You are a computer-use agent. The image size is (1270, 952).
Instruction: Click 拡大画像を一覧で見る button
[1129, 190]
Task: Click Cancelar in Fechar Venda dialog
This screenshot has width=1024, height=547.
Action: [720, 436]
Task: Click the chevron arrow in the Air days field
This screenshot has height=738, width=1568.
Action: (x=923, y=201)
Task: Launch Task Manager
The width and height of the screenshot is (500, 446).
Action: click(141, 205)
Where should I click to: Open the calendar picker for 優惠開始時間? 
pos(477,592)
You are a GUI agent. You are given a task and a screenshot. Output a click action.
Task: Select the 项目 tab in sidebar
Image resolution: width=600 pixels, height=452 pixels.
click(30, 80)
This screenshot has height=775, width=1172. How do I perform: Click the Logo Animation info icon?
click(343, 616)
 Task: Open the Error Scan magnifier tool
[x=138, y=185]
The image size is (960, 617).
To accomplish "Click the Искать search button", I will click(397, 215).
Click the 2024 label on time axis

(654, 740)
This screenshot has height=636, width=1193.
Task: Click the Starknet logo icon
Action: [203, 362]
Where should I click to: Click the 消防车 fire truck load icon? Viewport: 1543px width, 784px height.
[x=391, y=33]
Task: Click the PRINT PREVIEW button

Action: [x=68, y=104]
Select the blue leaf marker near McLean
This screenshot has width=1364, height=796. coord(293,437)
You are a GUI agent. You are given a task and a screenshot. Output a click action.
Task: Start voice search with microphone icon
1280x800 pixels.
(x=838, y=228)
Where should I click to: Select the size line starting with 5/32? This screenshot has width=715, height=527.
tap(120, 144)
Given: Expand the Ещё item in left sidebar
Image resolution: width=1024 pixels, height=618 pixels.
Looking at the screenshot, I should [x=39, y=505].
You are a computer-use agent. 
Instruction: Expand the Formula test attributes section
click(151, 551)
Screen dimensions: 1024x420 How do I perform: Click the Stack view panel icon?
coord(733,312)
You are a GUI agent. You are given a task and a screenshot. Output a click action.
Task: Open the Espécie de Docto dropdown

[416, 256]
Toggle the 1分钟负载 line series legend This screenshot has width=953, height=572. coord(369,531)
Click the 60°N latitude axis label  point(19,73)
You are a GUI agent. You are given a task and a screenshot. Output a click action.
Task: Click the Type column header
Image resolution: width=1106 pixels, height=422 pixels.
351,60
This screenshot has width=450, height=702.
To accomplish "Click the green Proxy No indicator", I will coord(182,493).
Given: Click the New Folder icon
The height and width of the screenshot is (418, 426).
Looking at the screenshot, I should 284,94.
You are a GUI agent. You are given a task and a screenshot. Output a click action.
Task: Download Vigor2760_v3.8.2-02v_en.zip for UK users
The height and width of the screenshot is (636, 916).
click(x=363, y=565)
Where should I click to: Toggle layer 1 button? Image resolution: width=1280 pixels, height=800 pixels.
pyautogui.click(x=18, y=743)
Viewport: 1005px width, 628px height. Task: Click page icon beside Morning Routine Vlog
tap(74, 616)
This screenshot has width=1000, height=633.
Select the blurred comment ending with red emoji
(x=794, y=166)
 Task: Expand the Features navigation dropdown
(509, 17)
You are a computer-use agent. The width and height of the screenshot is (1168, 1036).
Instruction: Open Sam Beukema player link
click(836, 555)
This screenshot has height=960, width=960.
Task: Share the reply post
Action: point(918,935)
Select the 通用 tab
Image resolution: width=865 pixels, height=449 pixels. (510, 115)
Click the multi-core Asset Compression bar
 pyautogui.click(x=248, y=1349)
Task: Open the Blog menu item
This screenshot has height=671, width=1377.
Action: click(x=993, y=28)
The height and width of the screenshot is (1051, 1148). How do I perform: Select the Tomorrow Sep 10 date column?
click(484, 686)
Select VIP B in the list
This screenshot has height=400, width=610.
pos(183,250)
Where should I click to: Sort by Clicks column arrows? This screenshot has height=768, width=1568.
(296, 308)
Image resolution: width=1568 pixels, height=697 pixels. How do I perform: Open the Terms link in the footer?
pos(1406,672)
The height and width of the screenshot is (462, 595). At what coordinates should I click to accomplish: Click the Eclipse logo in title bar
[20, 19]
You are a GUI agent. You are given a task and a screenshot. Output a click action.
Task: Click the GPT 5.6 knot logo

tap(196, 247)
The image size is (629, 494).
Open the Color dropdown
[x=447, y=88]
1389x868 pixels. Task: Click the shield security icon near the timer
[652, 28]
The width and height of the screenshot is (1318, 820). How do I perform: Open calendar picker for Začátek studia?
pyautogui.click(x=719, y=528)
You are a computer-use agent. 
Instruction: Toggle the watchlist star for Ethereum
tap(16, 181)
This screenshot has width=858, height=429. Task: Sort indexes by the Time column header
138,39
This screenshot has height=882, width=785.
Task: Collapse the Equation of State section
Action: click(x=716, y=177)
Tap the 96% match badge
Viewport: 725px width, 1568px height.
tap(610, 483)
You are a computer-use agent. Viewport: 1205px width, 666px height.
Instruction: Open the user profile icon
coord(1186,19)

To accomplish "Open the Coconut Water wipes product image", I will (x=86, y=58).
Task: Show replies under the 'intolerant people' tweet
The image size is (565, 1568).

----

▶ Your objective
Go through the records and count every line with the word "computer"; the answer is the number alone.

▶ Response to this exercise
5